New SCOTUS Requirement: Stock-Ticker Symbols

Court is adopting new software to check for conflicts of interest
Posted Feb 18, 2026 4:01 PM CST
Supreme Court to Use Conflict-Check Software
The Supreme Court is photographed, Friday, Feb. 6, 2026, in Washington.   (AP Photo/Rahmat Gul)

The Supreme Court is adding some code to police its own conflicts of interest. The court said Tuesday that it is bringing in new in-house software that will automatically scan cases for potential conflicts involving the nine justices, comparing the parties and lawyers in each dispute with information supplied by the justices' chambers, Reuters reports. The "automated recusal checks" won't replace the current system—each justice still decides individually whether to sit out a case—but will serve as another layer of review, per a rep.

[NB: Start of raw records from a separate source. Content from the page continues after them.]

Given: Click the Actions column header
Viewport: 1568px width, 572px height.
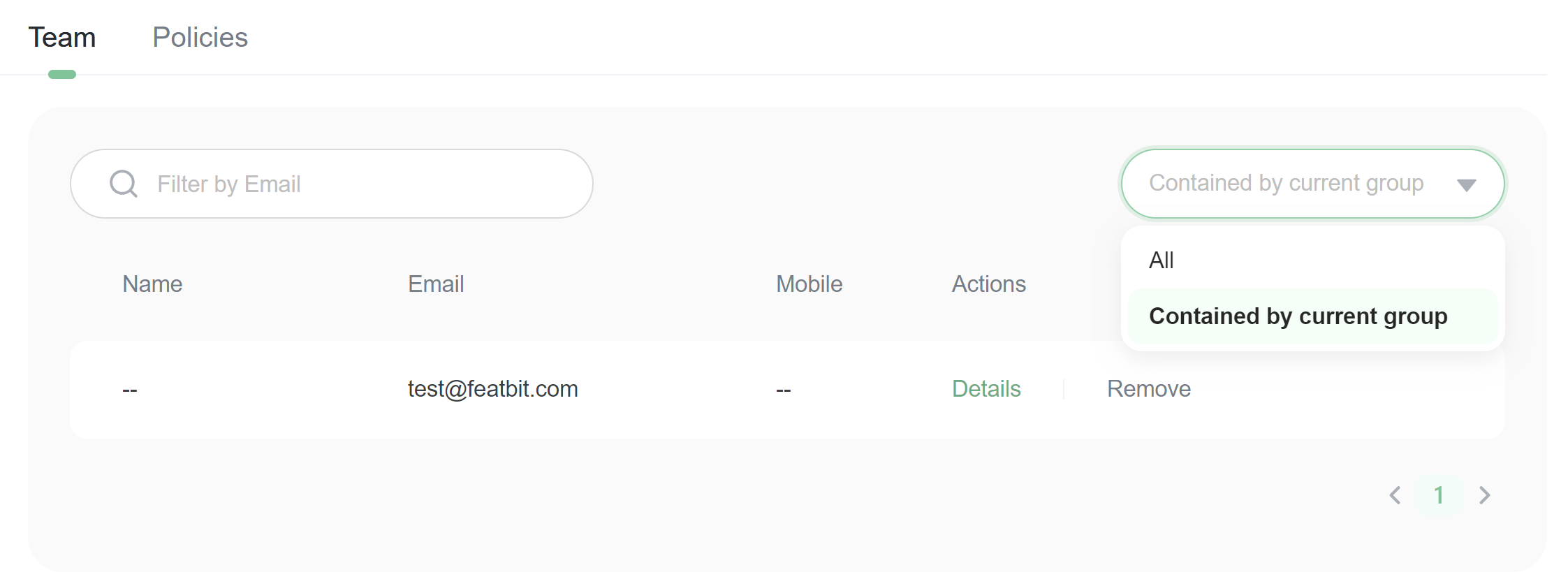Looking at the screenshot, I should (x=988, y=284).
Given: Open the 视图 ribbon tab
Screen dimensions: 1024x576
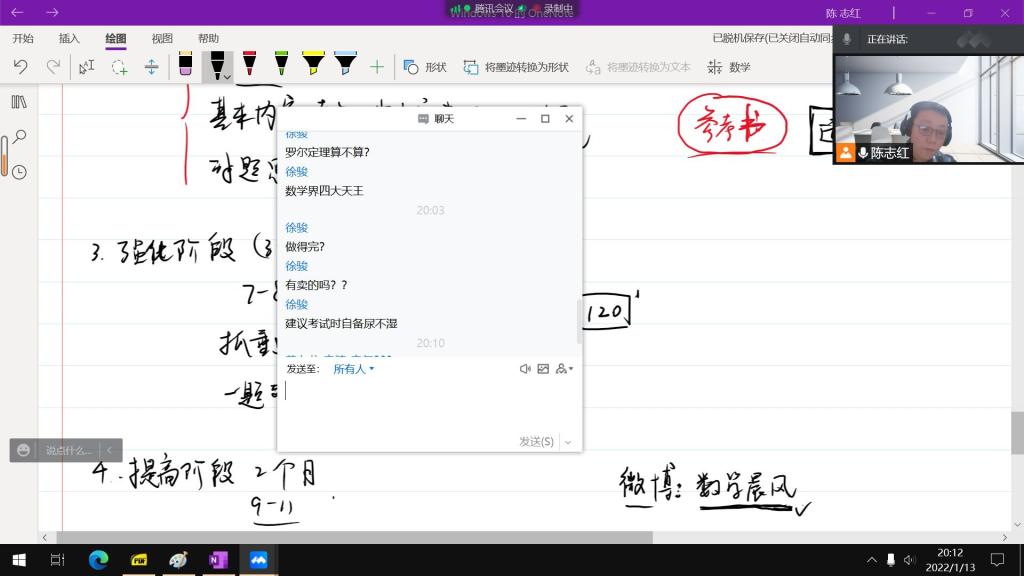Looking at the screenshot, I should (x=162, y=39).
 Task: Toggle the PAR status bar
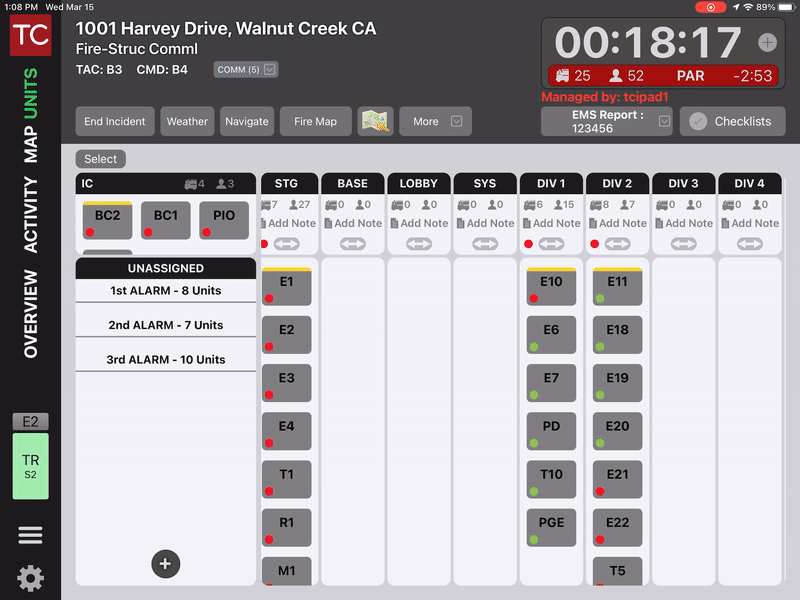pos(662,75)
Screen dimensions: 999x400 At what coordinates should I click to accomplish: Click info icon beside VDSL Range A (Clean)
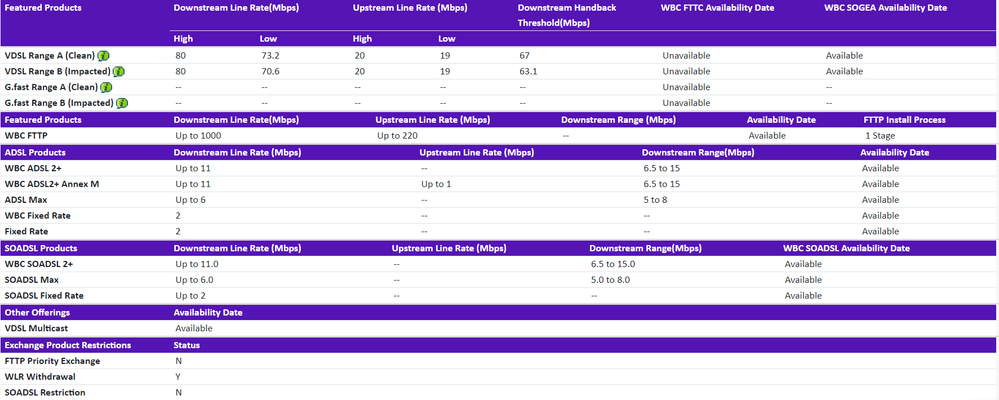click(x=104, y=56)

As part of the shift, the court is tightening what lawyers must disclose. Filings will soon need more detailed party lists, along with any relevant stock ticker symbols, making it easier to flag cases that might intersect with a justice's financial holdings. The new requirements kick in March 16 and are meant to plug gaps critics say allowed potential conflicts to go unnoticed. The move follows the adoption of the court's first formal ethics code in 2023, which instructs justices to step aside from cases when their impartiality could "reasonably be questioned" but leaves enforcement to the justices themselves.

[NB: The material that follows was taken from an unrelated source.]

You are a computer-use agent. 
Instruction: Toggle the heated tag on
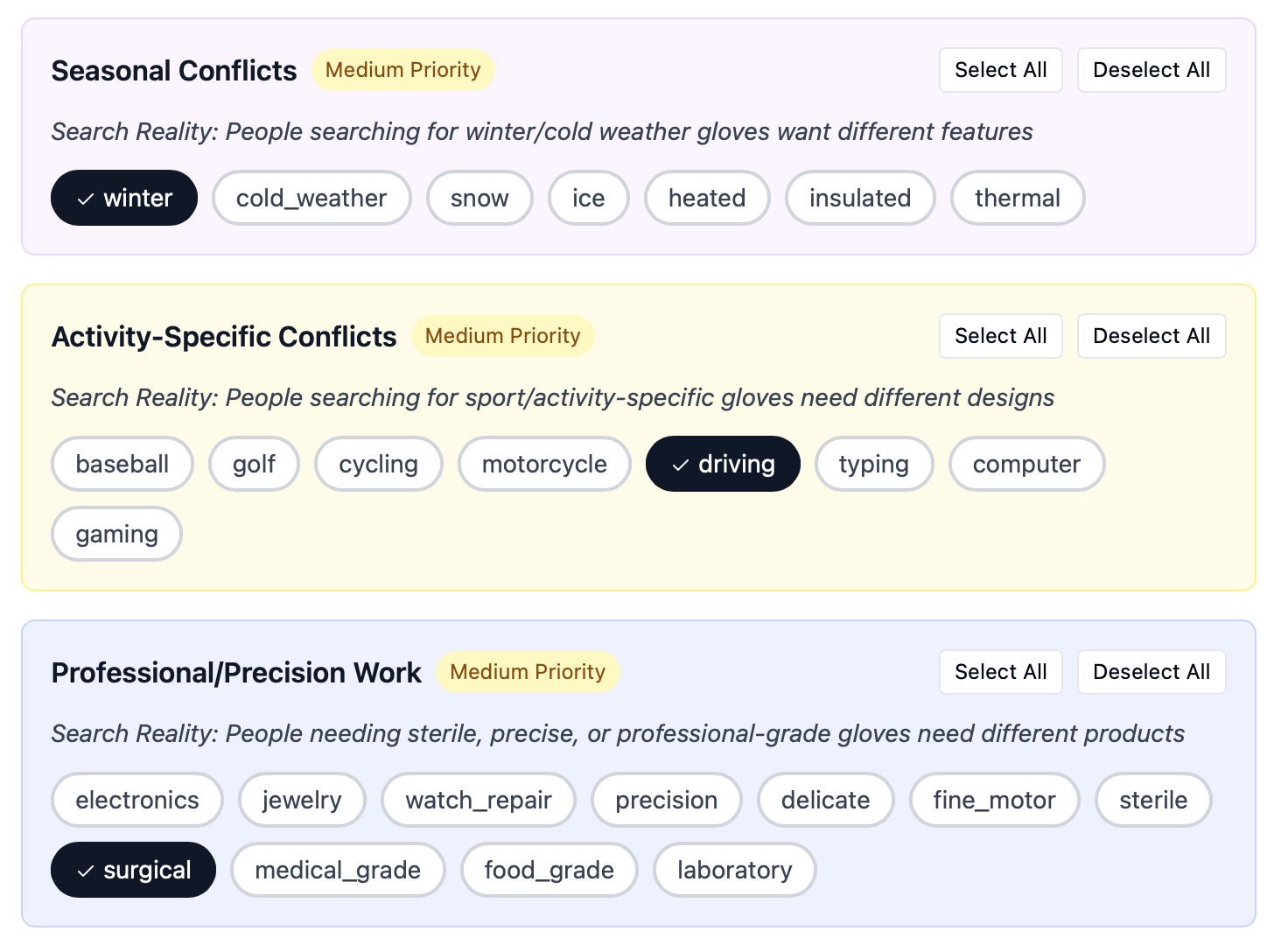click(707, 198)
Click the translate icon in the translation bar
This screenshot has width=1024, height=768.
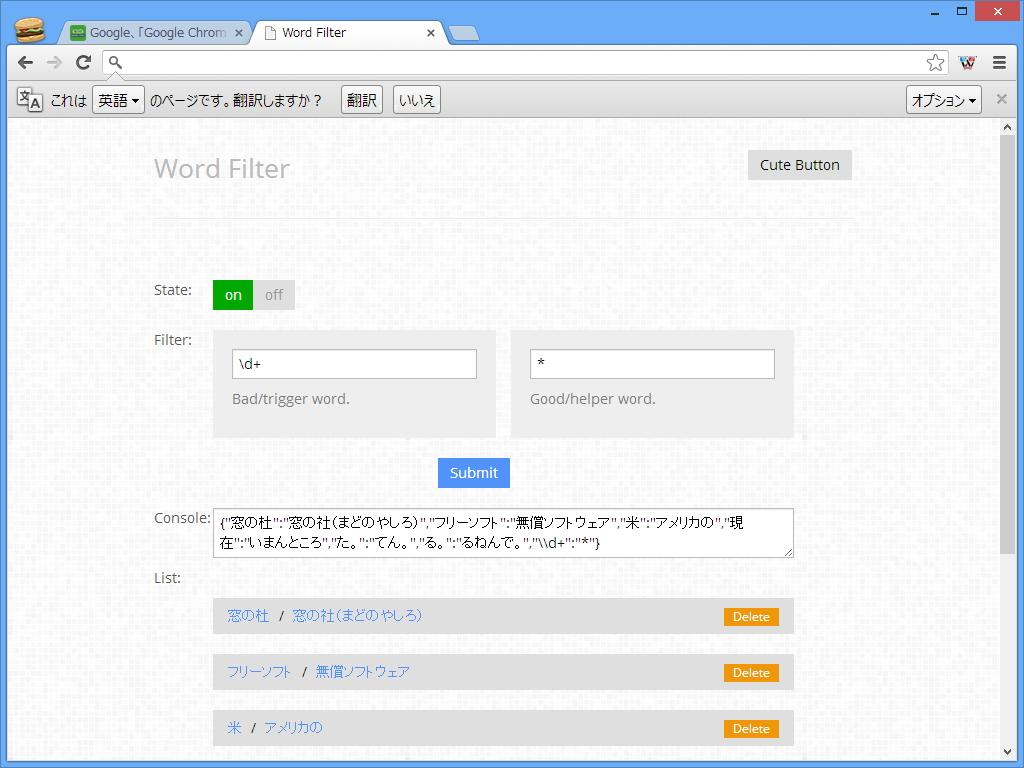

Gabe Roth of watchdog group Fix the Court called the tech upgrade "somewhat positive" and said using conflict-check software is already standard in lower courts. According to financial disclosures, the only justices who hold individual stocks are Chief Justice John Roberts and Justice Samuel Alito, who recused himself from an environmental case last month because of his holdings in an oil and gas company connected to the dispute, the Washington Post reports.

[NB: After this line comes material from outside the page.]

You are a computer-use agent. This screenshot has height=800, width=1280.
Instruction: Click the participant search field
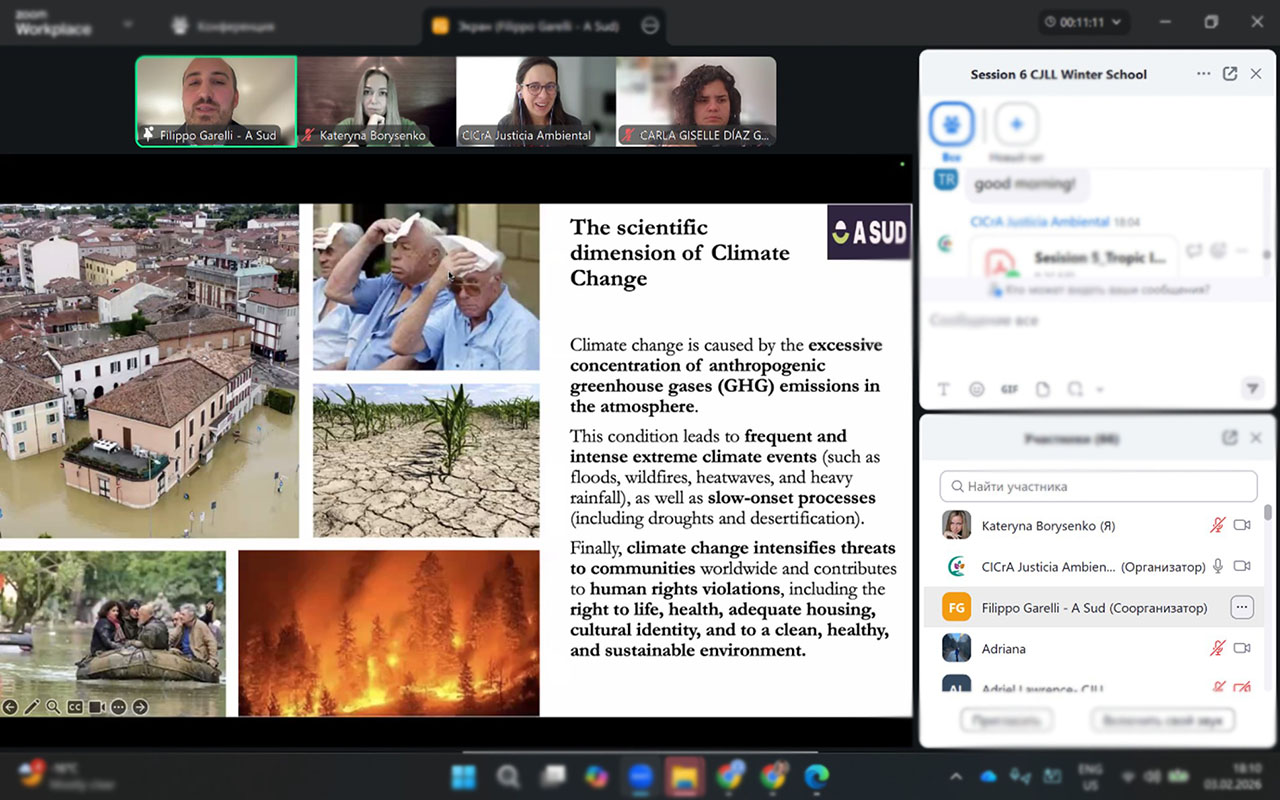[x=1098, y=486]
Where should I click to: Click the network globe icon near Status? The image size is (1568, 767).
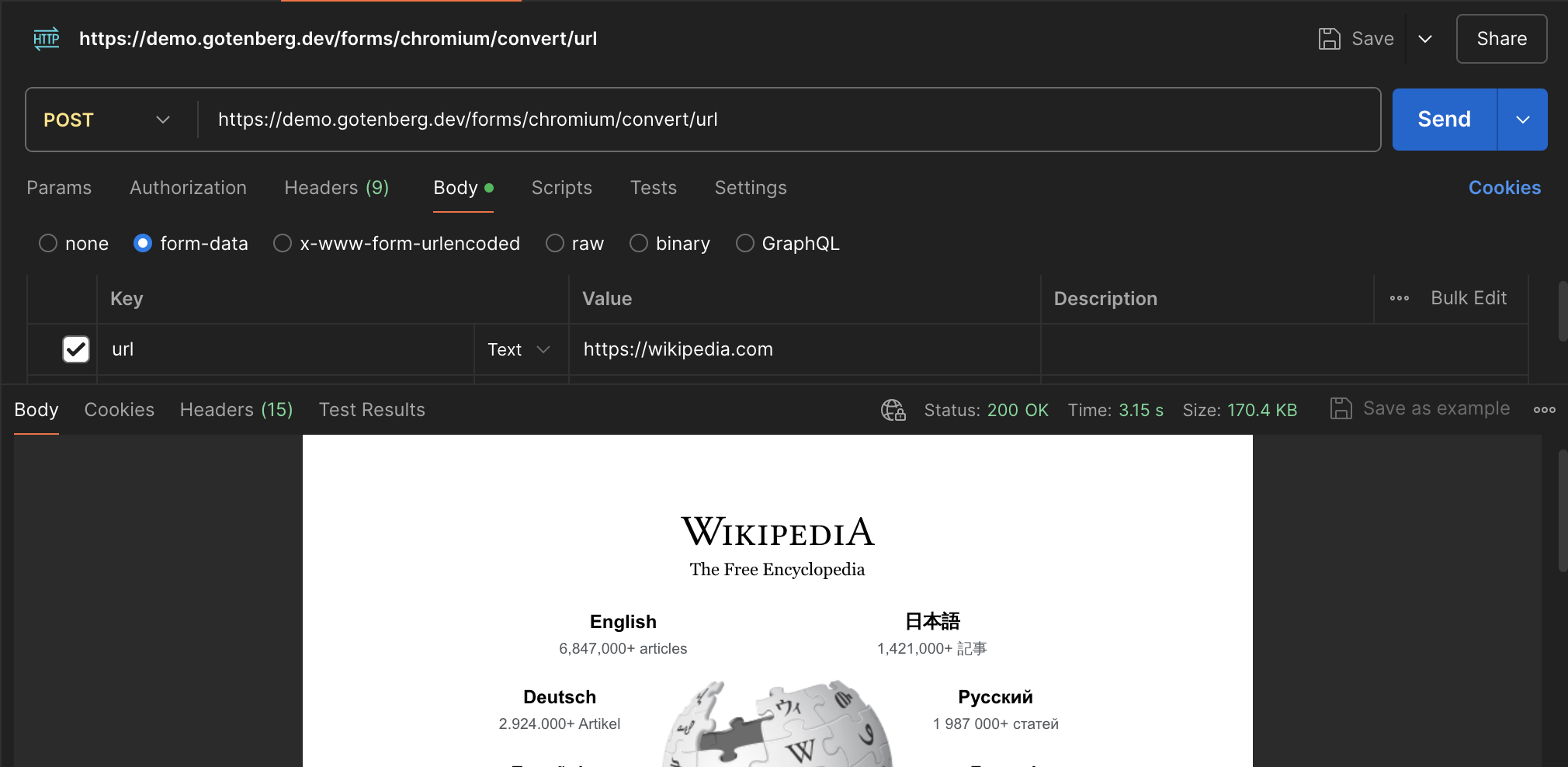coord(893,410)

"If the justices wanted to institute a more effective change related to their ethics and their investments, they'd agree as a Court not to hold any stocks during their tenures," Roth said in a statement. "An investor-justice could own a blended fund, mutual fund, or ETF and reap the same benefits with a far reduced conflict exposure. In fact, seven of the nine justices have made this very calculation."